## TASK ITEM
Could you set down every entry below exactly as it is?

========

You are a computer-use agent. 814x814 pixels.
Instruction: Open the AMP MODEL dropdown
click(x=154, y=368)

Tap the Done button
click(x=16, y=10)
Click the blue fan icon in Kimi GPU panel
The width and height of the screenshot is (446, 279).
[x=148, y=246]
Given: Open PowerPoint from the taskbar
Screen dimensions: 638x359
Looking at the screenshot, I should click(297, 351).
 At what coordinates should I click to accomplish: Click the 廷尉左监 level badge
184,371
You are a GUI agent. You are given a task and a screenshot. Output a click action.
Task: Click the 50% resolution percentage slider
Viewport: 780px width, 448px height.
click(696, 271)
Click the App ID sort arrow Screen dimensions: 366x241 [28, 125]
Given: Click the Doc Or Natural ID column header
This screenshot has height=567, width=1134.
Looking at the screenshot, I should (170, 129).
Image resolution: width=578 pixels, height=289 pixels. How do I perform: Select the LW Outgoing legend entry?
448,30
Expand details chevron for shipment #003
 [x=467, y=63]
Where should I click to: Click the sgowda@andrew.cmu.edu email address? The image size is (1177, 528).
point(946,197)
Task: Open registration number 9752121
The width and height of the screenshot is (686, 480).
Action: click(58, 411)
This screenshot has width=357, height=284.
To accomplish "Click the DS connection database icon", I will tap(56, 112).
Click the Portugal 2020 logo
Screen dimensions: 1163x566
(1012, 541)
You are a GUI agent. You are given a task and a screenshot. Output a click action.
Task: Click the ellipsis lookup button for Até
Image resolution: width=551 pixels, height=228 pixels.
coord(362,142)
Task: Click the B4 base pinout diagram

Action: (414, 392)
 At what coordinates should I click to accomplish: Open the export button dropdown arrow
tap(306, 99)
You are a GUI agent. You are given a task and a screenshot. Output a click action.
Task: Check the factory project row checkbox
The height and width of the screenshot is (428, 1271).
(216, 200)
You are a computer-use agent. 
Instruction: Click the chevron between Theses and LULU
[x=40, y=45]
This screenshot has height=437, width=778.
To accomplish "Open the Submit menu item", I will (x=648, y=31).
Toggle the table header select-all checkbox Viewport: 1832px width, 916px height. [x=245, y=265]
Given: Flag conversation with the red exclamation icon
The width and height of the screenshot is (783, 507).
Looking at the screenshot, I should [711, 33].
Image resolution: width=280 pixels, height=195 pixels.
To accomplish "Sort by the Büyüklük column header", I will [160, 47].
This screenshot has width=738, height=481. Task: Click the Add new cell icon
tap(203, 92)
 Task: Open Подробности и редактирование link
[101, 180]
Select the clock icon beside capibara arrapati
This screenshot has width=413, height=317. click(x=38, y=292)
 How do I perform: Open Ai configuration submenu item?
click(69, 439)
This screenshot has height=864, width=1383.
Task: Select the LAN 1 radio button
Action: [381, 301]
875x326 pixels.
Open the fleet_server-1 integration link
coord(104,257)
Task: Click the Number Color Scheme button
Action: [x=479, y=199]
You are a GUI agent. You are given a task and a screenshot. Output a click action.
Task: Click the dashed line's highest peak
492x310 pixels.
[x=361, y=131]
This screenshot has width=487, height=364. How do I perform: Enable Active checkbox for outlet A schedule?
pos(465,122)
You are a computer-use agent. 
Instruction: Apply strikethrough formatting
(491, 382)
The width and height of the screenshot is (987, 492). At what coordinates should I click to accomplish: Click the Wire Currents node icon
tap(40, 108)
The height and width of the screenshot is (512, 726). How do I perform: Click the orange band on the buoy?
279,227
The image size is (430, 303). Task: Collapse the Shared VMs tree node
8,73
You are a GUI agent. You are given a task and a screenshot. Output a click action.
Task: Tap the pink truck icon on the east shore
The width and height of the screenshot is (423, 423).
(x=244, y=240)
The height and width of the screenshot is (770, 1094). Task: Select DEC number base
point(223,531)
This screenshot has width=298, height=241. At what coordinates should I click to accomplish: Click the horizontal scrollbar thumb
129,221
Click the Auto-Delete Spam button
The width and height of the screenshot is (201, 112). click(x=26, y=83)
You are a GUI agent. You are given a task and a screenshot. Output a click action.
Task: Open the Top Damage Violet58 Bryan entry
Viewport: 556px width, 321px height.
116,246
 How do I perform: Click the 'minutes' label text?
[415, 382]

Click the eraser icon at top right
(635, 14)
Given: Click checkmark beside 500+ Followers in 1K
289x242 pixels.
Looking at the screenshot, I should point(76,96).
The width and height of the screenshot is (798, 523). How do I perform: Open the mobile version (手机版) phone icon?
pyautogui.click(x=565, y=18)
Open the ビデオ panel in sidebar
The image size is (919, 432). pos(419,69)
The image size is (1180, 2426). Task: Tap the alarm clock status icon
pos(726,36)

========

## OUTPUT OF THE TASK
You are a computer-use agent. 814x814 pixels.
Instruction: Open the AMP MODEL dropdown
click(x=154, y=368)

Tap the Done button
click(x=16, y=10)
Click the blue fan icon in Kimi GPU panel
The width and height of the screenshot is (446, 279).
[x=148, y=246]
Given: Open PowerPoint from the taskbar
Screen dimensions: 638x359
Looking at the screenshot, I should click(297, 351).
 At what coordinates should I click to accomplish: Click the 廷尉左监 level badge
184,371
You are a GUI agent. You are given a task and a screenshot. Output a click action.
Task: Click the 50% resolution percentage slider
Viewport: 780px width, 448px height.
click(696, 271)
Click the App ID sort arrow Screen dimensions: 366x241 [28, 125]
Given: Click the Doc Or Natural ID column header
This screenshot has height=567, width=1134.
Looking at the screenshot, I should (170, 129).
Image resolution: width=578 pixels, height=289 pixels. How do I perform: Select the LW Outgoing legend entry?
448,30
Expand details chevron for shipment #003
 [x=467, y=63]
Where should I click to: Click the sgowda@andrew.cmu.edu email address? The image size is (1177, 528).
point(946,197)
Task: Open registration number 9752121
The width and height of the screenshot is (686, 480).
Action: click(58, 411)
This screenshot has width=357, height=284.
To accomplish "Click the DS connection database icon", I will tap(56, 112).
Click the Portugal 2020 logo
Screen dimensions: 1163x566
(1012, 541)
You are a GUI agent. You are given a task and a screenshot. Output a click action.
Task: Click the ellipsis lookup button for Até
Image resolution: width=551 pixels, height=228 pixels.
coord(362,142)
Task: Click the B4 base pinout diagram

Action: (414, 392)
 At what coordinates should I click to accomplish: Open the export button dropdown arrow
tap(306, 99)
You are a GUI agent. You are given a task and a screenshot. Output a click action.
Task: Check the factory project row checkbox
The height and width of the screenshot is (428, 1271).
(216, 200)
You are a computer-use agent. 
Instruction: Click the chevron between Theses and LULU
[x=40, y=45]
This screenshot has height=437, width=778.
To accomplish "Open the Submit menu item", I will (x=648, y=31).
Toggle the table header select-all checkbox Viewport: 1832px width, 916px height. [x=245, y=265]
Given: Flag conversation with the red exclamation icon
The width and height of the screenshot is (783, 507).
Looking at the screenshot, I should [711, 33].
Image resolution: width=280 pixels, height=195 pixels.
To accomplish "Sort by the Büyüklük column header", I will [160, 47].
This screenshot has width=738, height=481. Task: Click the Add new cell icon
tap(203, 92)
 Task: Open Подробности и редактирование link
[101, 180]
Select the clock icon beside capibara arrapati
This screenshot has width=413, height=317. click(x=38, y=292)
 How do I perform: Open Ai configuration submenu item?
click(69, 439)
This screenshot has height=864, width=1383.
Task: Select the LAN 1 radio button
Action: [381, 301]
875x326 pixels.
Open the fleet_server-1 integration link
coord(104,257)
Task: Click the Number Color Scheme button
Action: [x=479, y=199]
You are a GUI agent. You are given a task and a screenshot. Output a click action.
Task: Click the dashed line's highest peak
492x310 pixels.
[x=361, y=131]
This screenshot has width=487, height=364. How do I perform: Enable Active checkbox for outlet A schedule?
pos(465,122)
You are a computer-use agent. 
Instruction: Apply strikethrough formatting
(491, 382)
The width and height of the screenshot is (987, 492). At what coordinates should I click to accomplish: Click the Wire Currents node icon
tap(40, 108)
The height and width of the screenshot is (512, 726). How do I perform: Click the orange band on the buoy?
279,227
The image size is (430, 303). Task: Collapse the Shared VMs tree node
8,73
You are a GUI agent. You are given a task and a screenshot. Output a click action.
Task: Tap the pink truck icon on the east shore
The width and height of the screenshot is (423, 423).
(x=244, y=240)
The height and width of the screenshot is (770, 1094). Task: Select DEC number base
point(223,531)
This screenshot has width=298, height=241. At what coordinates should I click to accomplish: Click the horizontal scrollbar thumb
129,221
Click the Auto-Delete Spam button
The width and height of the screenshot is (201, 112). click(x=26, y=83)
You are a GUI agent. You are given a task and a screenshot. Output a click action.
Task: Open the Top Damage Violet58 Bryan entry
Viewport: 556px width, 321px height.
116,246
 How do I perform: Click the 'minutes' label text?
[415, 382]

Click the eraser icon at top right
(635, 14)
Given: Click checkmark beside 500+ Followers in 1K
289x242 pixels.
Looking at the screenshot, I should point(76,96).
The width and height of the screenshot is (798, 523). How do I perform: Open the mobile version (手机版) phone icon?
pyautogui.click(x=565, y=18)
Open the ビデオ panel in sidebar
The image size is (919, 432). pos(419,69)
The image size is (1180, 2426). Task: Tap the alarm clock status icon
pos(726,36)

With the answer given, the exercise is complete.